Earth day network designates 2019 as crucial year to protect species from extinction

Earth Day 2019 Saving Species
Today's world is facing the greatest rate of extinction since we lost the dinosaurs more than 60 million years ago. But unlike the fate of the dinosaurs, the rapid extinction of species in our world today is the result of human activity.

World’s citizens urged to stop rollbacks and institute strong policies, laws and international cooperation agreements to protect all species

Earth Day Network, the organization that leads Earth Day worldwide, has launched its Earth Day 2019 campaign, Protect Our Species.

Earth Day Network
Earth Day 22nd April 2019

Working in partnership with thousands of organizations, the campaign identifies 2019 as a crucial year to advance and protect laws, policies, regulations, and international cooperation agreements for species protection from threatened rollbacks. Protecting the U.S. Endangered Species Act and the Migratory Bird Treaty Act are top priorities. EDN’s campaign also embraces the concept that nature has value in and of itself.

The world is facing greatest rate of extinction of species

Today’s world is facing the greatest rate of extinction since we lost the dinosaurs more than 60 million years ago. But unlike the fate of the dinosaurs, the rapid extinction of species in our world today is the result of human activity.

The theme of Earth Day 2019 grew out of the recognition that human activities (climate change, deforestation, habitat loss, trafficking and poaching, unsustainable agriculture, pollution, and pesticides) are the leading causes of what Elizabeth Kolbert calls the Sixth Extinction.

◆ Data shown:
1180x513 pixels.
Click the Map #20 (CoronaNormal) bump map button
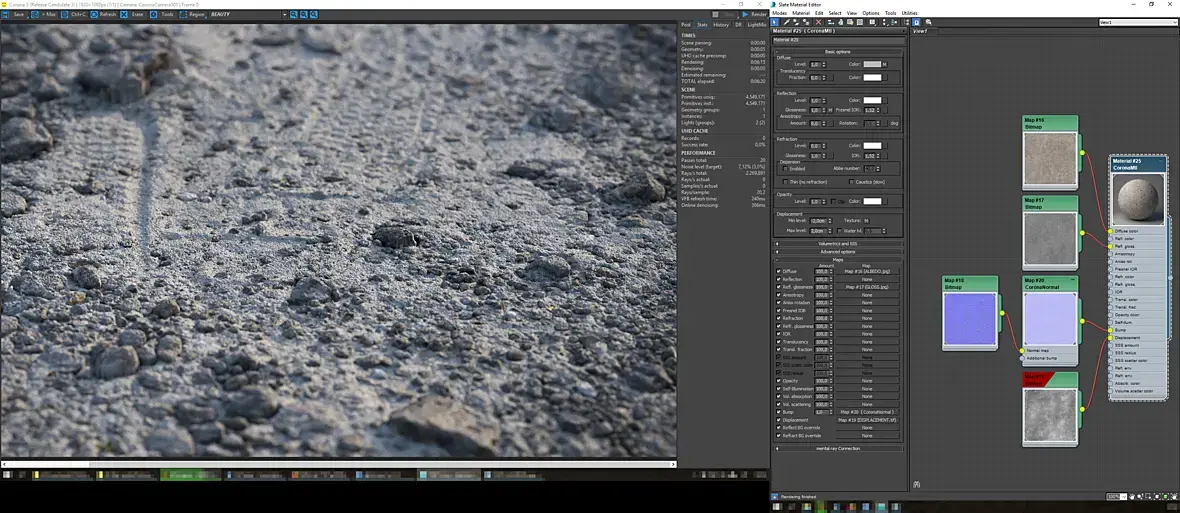[x=866, y=412]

◆ Your instructions:
Write a continuation of the Earth Day 2019 species article, picking up after its final sentence. The data has no connection to the Earth Day 2019 article.

◆ Answer:
Studies estimate that we are now losing species at 1,000 to 10,000 times the normal rate. Insect populations have decreased by more than 45% worldwide; 40% of the world’s bird species are in decline; beekeepers report annual hive losses of 30% or higher, and the list goes on.

Many species will disappear before we learn about them or the benefits they bring to our eco-systems and our planet. The loss is so great that the welfare and future of the human species are threatened.

“The good news is that the rate of extinctions can still be slowed, and many of our declining, threatened, and endangered species can still recover if we work together now to build a united global movement of consumers, voters, educators, faith leaders, and scientists to demand immediate action,” says Kathleen Rogers, President of Earth Day Network.

Earth Day (April 22) 2019’s Protect Our Species campaign will:

  • Educate and raise awareness about the accelerating rate of extinction of millions of species and the causes and consequences of this phenomenon.
  • Achieve major policy victories that protect broad groups of species as well as individual species and their habitats.
  • Build and activate a global movement that embraces nature and its values.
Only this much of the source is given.